*Material for this exercise:*

------

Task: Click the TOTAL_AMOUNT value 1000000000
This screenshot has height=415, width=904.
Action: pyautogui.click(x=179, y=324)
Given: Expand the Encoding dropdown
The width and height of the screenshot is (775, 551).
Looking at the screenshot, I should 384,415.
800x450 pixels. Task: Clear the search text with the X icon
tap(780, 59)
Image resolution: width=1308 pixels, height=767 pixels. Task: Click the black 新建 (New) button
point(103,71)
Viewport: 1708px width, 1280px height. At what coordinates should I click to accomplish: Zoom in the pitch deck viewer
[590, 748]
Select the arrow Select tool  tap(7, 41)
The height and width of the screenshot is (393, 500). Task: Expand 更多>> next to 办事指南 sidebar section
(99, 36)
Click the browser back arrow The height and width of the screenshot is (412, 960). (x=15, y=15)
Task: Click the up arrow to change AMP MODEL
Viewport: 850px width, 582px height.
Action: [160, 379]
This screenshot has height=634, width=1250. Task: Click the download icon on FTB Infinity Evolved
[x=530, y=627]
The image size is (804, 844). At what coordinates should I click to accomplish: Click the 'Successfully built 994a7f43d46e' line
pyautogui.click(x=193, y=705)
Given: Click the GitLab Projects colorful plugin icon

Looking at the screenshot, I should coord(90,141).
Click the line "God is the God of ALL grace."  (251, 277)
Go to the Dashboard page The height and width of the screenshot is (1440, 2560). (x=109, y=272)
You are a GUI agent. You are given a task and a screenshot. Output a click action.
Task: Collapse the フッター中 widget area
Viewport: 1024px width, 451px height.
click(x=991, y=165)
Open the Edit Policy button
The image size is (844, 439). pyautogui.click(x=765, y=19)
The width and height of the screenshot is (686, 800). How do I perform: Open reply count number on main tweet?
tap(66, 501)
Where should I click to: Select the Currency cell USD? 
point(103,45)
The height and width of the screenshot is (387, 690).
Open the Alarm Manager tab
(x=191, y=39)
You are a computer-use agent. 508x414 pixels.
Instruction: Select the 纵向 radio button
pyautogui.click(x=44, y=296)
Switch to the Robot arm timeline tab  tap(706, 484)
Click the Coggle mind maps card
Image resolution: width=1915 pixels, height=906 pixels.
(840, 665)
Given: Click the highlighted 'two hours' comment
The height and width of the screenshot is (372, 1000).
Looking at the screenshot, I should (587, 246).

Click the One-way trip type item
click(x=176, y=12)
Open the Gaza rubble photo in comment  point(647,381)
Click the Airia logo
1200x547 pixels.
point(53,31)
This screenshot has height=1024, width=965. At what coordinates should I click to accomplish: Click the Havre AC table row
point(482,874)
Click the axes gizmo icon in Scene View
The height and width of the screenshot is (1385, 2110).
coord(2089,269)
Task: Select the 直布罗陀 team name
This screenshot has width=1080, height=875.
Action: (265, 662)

------

*What is being asked:* Please rename "Viewport:" to "Window size:" in all the records above, and give the lines again with nothing else changed.

*Full response:*
Task: Click the TOTAL_AMOUNT value 1000000000
This screenshot has height=415, width=904.
Action: pyautogui.click(x=179, y=324)
Given: Expand the Encoding dropdown
The width and height of the screenshot is (775, 551).
Looking at the screenshot, I should 384,415.
800x450 pixels. Task: Clear the search text with the X icon
tap(780, 59)
Image resolution: width=1308 pixels, height=767 pixels. Task: Click the black 新建 (New) button
point(103,71)
Window size: 1708px width, 1280px height. At what coordinates should I click to accomplish: Zoom in the pitch deck viewer
[590, 748]
Select the arrow Select tool  tap(7, 41)
The height and width of the screenshot is (393, 500). Task: Expand 更多>> next to 办事指南 sidebar section
(99, 36)
Click the browser back arrow The height and width of the screenshot is (412, 960). (x=15, y=15)
Task: Click the up arrow to change AMP MODEL
Window size: 850px width, 582px height.
Action: [160, 379]
This screenshot has height=634, width=1250. Task: Click the download icon on FTB Infinity Evolved
[x=530, y=627]
The image size is (804, 844). At what coordinates should I click to accomplish: Click the 'Successfully built 994a7f43d46e' line
pyautogui.click(x=193, y=705)
Given: Click the GitLab Projects colorful plugin icon

Looking at the screenshot, I should coord(90,141).
Click the line "God is the God of ALL grace."  (251, 277)
Go to the Dashboard page The height and width of the screenshot is (1440, 2560). (x=109, y=272)
You are a GUI agent. You are given a task and a screenshot. Output a click action.
Task: Collapse the フッター中 widget area
Window size: 1024px width, 451px height.
click(x=991, y=165)
Open the Edit Policy button
The image size is (844, 439). pyautogui.click(x=765, y=19)
The width and height of the screenshot is (686, 800). How do I perform: Open reply count number on main tweet?
tap(66, 501)
Where should I click to: Select the Currency cell USD? 
point(103,45)
The height and width of the screenshot is (387, 690).
Open the Alarm Manager tab
(x=191, y=39)
You are a computer-use agent. 508x414 pixels.
Instruction: Select the 纵向 radio button
pyautogui.click(x=44, y=296)
Switch to the Robot arm timeline tab  tap(706, 484)
Click the Coggle mind maps card
Image resolution: width=1915 pixels, height=906 pixels.
(840, 665)
Given: Click the highlighted 'two hours' comment
The height and width of the screenshot is (372, 1000).
Looking at the screenshot, I should (587, 246).

Click the One-way trip type item
click(x=176, y=12)
Open the Gaza rubble photo in comment  point(647,381)
Click the Airia logo
1200x547 pixels.
point(53,31)
This screenshot has height=1024, width=965. At what coordinates should I click to accomplish: Click the Havre AC table row
point(482,874)
Click the axes gizmo icon in Scene View
The height and width of the screenshot is (1385, 2110).
coord(2089,269)
Task: Select the 直布罗陀 team name
This screenshot has width=1080, height=875.
Action: (265, 662)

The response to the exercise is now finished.